Ink-jet devices fire droplets of ink toward a printing medium, such as paper or Mylar. Typical ink-jet printheads comprise at least one group of nozzles, called a primitive, through which the droplets of ink are fired. For full color printing, three primitives are employed, with the nozzles of each fluidically connected to a reservoir of a different color ink (cyan, yellow, magenta). The firing, or propelling of ink droplets, may be done by piezoelectric means or by resistive heating (thermal).
In green, red and blue solid area-fill, the colors are generated by placing one dot of a first color on top of another dot of a second color, which produces the desired third color (e.g., yellow on cyan creates green). In the normal printing mode, the dots are put down on each other in the same pass of the printhead across the medium.
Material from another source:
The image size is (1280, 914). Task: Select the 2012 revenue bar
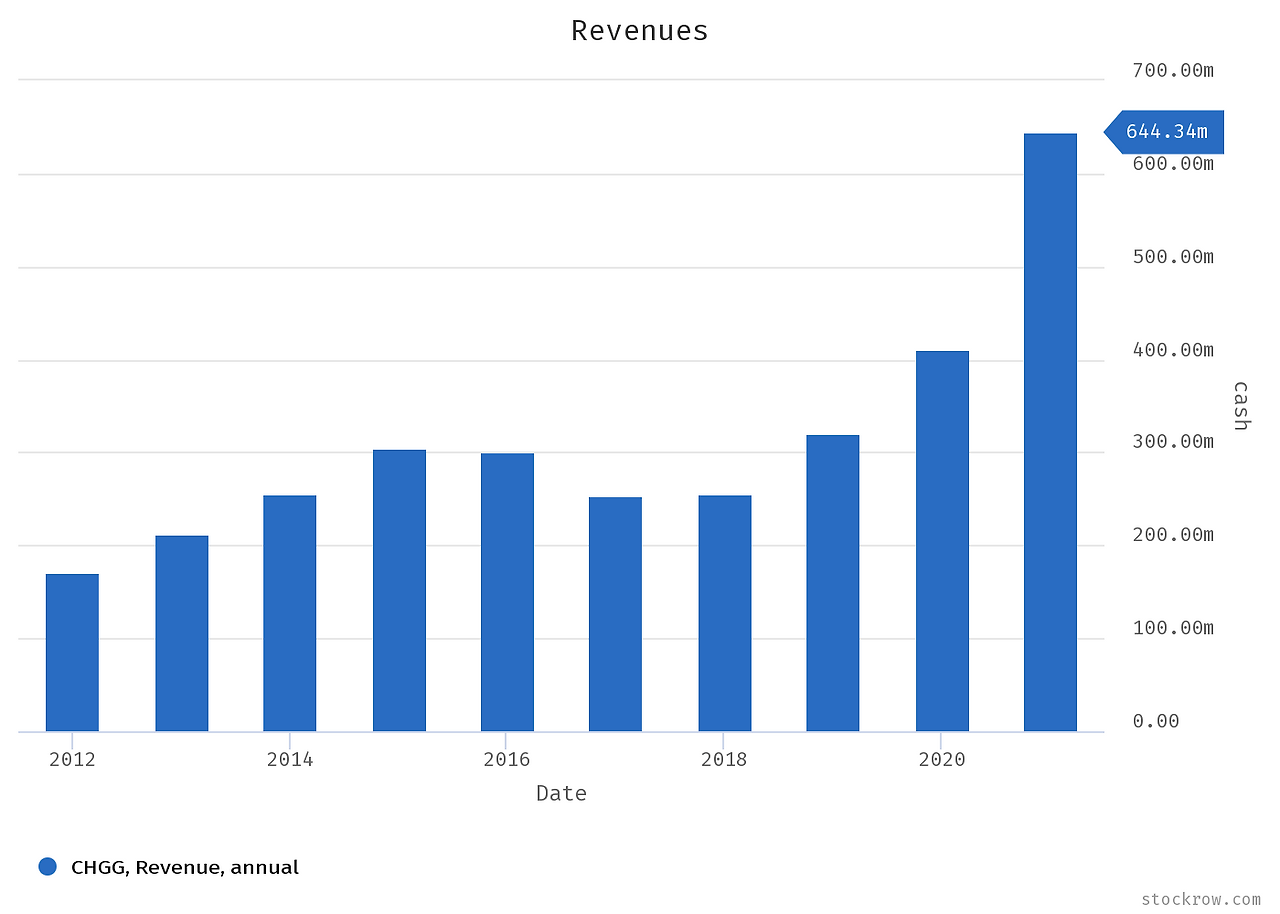tap(71, 650)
In one prior art U.S. Pat. No. i.e., 4,320,406, a printer utilizes adjacent nozzles 80 of primary colors magenta (M), yellow (Y), and cyan (C), with the color primaries adjacent one another; cf. FIG. 3 herein. This arrangement does not allow the primaries to overlap, and the patent makes no claim as to the quality of its product. The inventor used the layout to reduce the number of heads being accelerated and decelerated and also to minimize the space required. Without overlap, a larger head is needed; if three colors are used, two extra swaths are required at the beginning and end of an image, and if four colors are used, three extra swaths are required at the beginning and end.
In another prior art U.S. Pat. No. i.e., 4,540,996, the print method employs nozzles grouped in primitives, or printheads 90A, B, C and D, but the nozzles within each primitive or printhead 93 are not adjacent, where "adjacent" means "placed at one dot intervals or row from each other". One dot row is the distance defined by the printer resolution. For example, a 300 dot per inch printer has dot rows that are 1/300 inch (0.00333 inch) apart. Adjacent nozzles, then are 1/300 inch, or one dot row apart. Thus, for an equal number of nozzles, the printhead must be larger in the prior art printer; cf. FIG. 4 herein.
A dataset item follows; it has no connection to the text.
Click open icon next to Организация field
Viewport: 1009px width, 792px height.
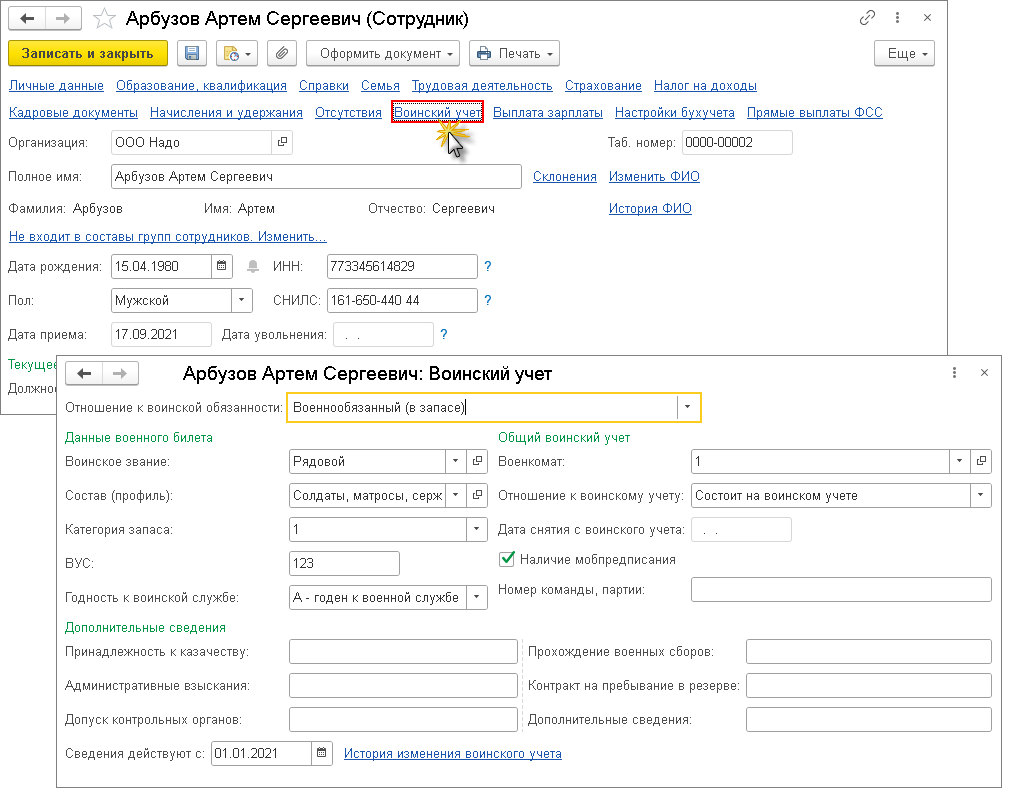pos(282,143)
The configuration presented by FIG. 3 of the patent (FIG. 4 herein) will produce different hues. The configuration of FIG. 6 in the patent requires five extra swaths, or scans, at the beginning and end of a color image. The configuration of FIG. 10 in the patent requires six extra swaths at the beginning and end of a color image. As a result, the patented system requires more time and a larger printhead than the present method with an equal number of nozzles.
When printing a block of area-fill, bands occur between swaths of print rows, a swath being what is printed during a pass of the printhead or printheads across the medium by multiple nozzles one dot apart. The bands are caused by absorption of the first color printed on the medium, which may be a specially coated paper used for color ink-jet printing. The banding tends to reduce the perceived quality of the output.
Accordingly, a method of producing a substantially uniform block of color, without the perceived banding or at least with reduced perceived banding is desired.